Quote each of the rows below word for word, line by line, without changing anything.

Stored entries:
==========

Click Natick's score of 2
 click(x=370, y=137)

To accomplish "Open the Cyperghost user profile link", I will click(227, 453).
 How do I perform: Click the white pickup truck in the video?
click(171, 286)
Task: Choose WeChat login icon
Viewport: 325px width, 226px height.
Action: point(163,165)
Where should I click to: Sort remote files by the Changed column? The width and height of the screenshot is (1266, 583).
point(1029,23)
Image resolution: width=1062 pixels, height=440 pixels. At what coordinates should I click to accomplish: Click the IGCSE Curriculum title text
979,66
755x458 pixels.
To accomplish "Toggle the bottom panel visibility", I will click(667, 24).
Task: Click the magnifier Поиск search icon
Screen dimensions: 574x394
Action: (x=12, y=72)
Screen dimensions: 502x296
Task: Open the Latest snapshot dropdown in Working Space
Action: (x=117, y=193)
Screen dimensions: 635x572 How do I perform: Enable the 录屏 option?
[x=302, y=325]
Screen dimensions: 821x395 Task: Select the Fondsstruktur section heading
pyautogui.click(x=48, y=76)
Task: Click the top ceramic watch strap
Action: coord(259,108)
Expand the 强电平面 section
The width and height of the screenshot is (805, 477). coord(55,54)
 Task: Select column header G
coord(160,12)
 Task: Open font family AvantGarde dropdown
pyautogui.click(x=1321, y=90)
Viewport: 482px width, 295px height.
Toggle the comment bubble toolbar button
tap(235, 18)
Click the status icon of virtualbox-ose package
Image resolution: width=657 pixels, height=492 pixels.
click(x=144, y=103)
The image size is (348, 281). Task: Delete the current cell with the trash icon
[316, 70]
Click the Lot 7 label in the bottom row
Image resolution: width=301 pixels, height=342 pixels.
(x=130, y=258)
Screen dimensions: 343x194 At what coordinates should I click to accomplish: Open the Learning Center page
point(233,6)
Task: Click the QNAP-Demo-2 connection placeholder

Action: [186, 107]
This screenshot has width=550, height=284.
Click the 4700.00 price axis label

==========

Answer to this task:
Click Natick's score of 2
 click(x=370, y=137)

To accomplish "Open the Cyperghost user profile link", I will click(227, 453).
 How do I perform: Click the white pickup truck in the video?
click(171, 286)
Task: Choose WeChat login icon
Viewport: 325px width, 226px height.
Action: point(163,165)
Where should I click to: Sort remote files by the Changed column? The width and height of the screenshot is (1266, 583).
point(1029,23)
Image resolution: width=1062 pixels, height=440 pixels. At what coordinates should I click to accomplish: Click the IGCSE Curriculum title text
979,66
755x458 pixels.
To accomplish "Toggle the bottom panel visibility", I will click(667, 24).
Task: Click the magnifier Поиск search icon
Screen dimensions: 574x394
Action: (x=12, y=72)
Screen dimensions: 502x296
Task: Open the Latest snapshot dropdown in Working Space
Action: (x=117, y=193)
Screen dimensions: 635x572 How do I perform: Enable the 录屏 option?
[x=302, y=325]
Screen dimensions: 821x395 Task: Select the Fondsstruktur section heading
pyautogui.click(x=48, y=76)
Task: Click the top ceramic watch strap
Action: coord(259,108)
Expand the 强电平面 section
The width and height of the screenshot is (805, 477). coord(55,54)
 Task: Select column header G
coord(160,12)
 Task: Open font family AvantGarde dropdown
pyautogui.click(x=1321, y=90)
Viewport: 482px width, 295px height.
Toggle the comment bubble toolbar button
tap(235, 18)
Click the status icon of virtualbox-ose package
Image resolution: width=657 pixels, height=492 pixels.
click(x=144, y=103)
The image size is (348, 281). Task: Delete the current cell with the trash icon
[316, 70]
Click the Lot 7 label in the bottom row
Image resolution: width=301 pixels, height=342 pixels.
(x=130, y=258)
Screen dimensions: 343x194 At what coordinates should I click to accomplish: Open the Learning Center page
point(233,6)
Task: Click the QNAP-Demo-2 connection placeholder

Action: [186, 107]
This screenshot has width=550, height=284.
Click the 4700.00 price axis label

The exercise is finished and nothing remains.